According to an article posted Tuesday on the Mediaite website by Alex Griswold, Bump was interested in whether or not that $27 claim was actually true, and he calculated “that the real number was probably a little higher.” After his article was posted, “Bump faced a deluge of criticism on social media, … with one troll even posting his home address on Twitter,” Griswold stated.
“The actual body of the piece was fairly neutral, not accusing Sanders of any sort of falsehood,” the Mediaite reporter noted. “But the provocative headline -- ”Bernie Sanders keeps saying his average donation is $27, but his own numbers contradict that” -- led to the Democratic candidate's supporters to quickly letting Bump know how they felt.
Bump stated on Tuesday:
By the end of the day, I’d received thousands of negative tweets, negative comments on Facebook, and any number of emails. Someone called my editor to complain. Someone else posted my home address on Twitter.

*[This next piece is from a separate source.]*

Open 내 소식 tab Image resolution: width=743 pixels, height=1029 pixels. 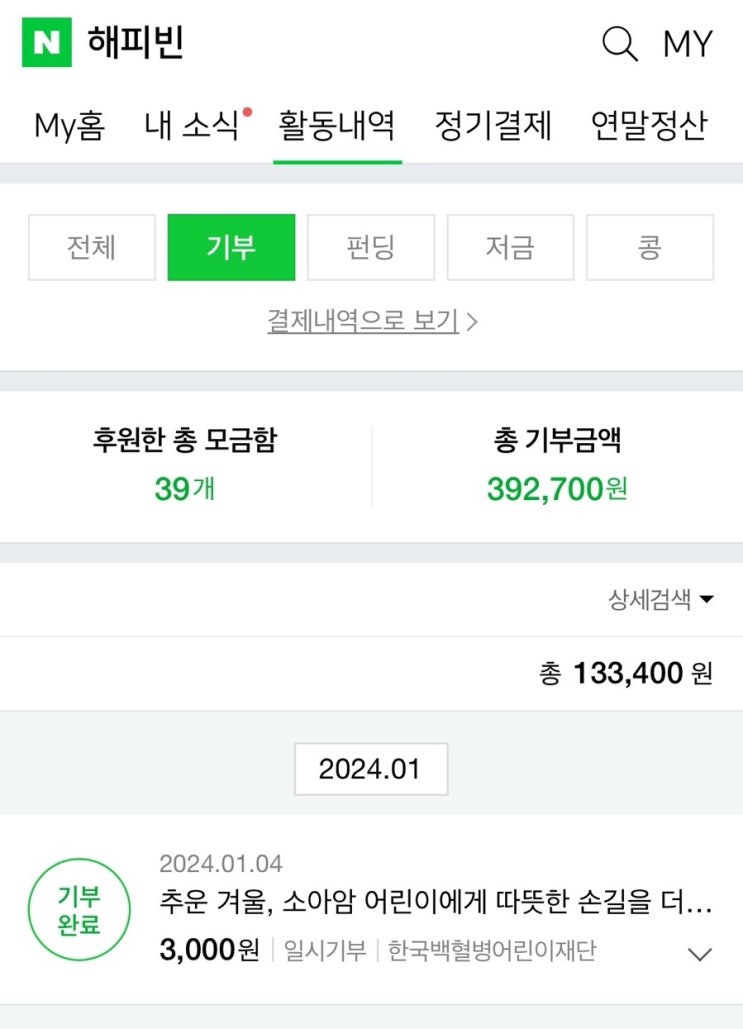(192, 126)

Neither I nor anyone else writing critically about Sanders deserves the sort of response that has been received. No, Twitter isn’t life. But irrational fury that leads to abusive behavior isn’t the sort of thing that should be ignored.
What did Bump say to elicit such a hostile response?
“By the time Larry David appeared on Saturday Night Live to spoof Bernie Sanders in early February, his talking point about his campaign's average donation being $27 was already well known enough to be a punchline,” he noted.
“That was two-and-a-half months -- and a whole lot of individual contributions -- ago. And yet, Sanders still regularly mentions the same stat: His average donation is $27,” Bump stated. “Which prompts a natural question: How? How is it that the average has stayed so consistent over time?”
The reporter then gave readers “a quick math lesson: You calculate an average by taking a group of numbers, adding them up, and dividing by how many numbers you had.”
“As the number of items tossed into the average grows, the average itself changes more slowly,” he continued. “Sanders' campaign has received north of 6 million individual donations. So any one donation is only 0.00002 percent of the total -- and therefore has a much smaller effect.”
The average “has dropped over time, thanks to the surge in small donors the campaign has seen,” Bump noted. “(Again, the average here isn't $27 because smaller contributions aren't itemized, so we can't crunch those numbers.)”
The reporter added:
What's more, the $27 average has become a symbolic rallying cry for the campaign -- a demonstration of his reliance on small donors.
That's reflected in the FEC reports, too. The number of reported $27 donations grew quickly in February.
“Which suggests that giving $27 is a point of pride for Sanders donors,” Bump noted.
In addition, the campaign website encourages that number in its suggested contribution levels. “It's a nice number for the campaign, bite-sized,” Bump indicated. “If you were going to give the guy $15, as suggested, bumping it up to $27 isn't really that big a difference. And what's more, it's the sort of thing you can do again the next time you have an urge to give.”
“But the real answer to the question is this: At its heart, the idea is just a talking point.” After all, “$137 million divided by 4.7 million is ... $29.14.”
“As more donations come in, the average will still be in the same ballpark,” he continued. “The campaign encourages those $27 donations, and his fans are eager to oblige.”
“But is the average $27 every day?” Bump asked. “Not according to data from the campaign.”
In an interesting twist, Mike Casca, rapid response director for the Sanders campaign, responded to Bump's article by tweeting that the average donation is “$27 and some change, but thanks for playing.” This incident proves that there is anger in the Democratic Party as well as the GOP. Hopefully, cooler heads will prevail as the political process winds its way to the November election.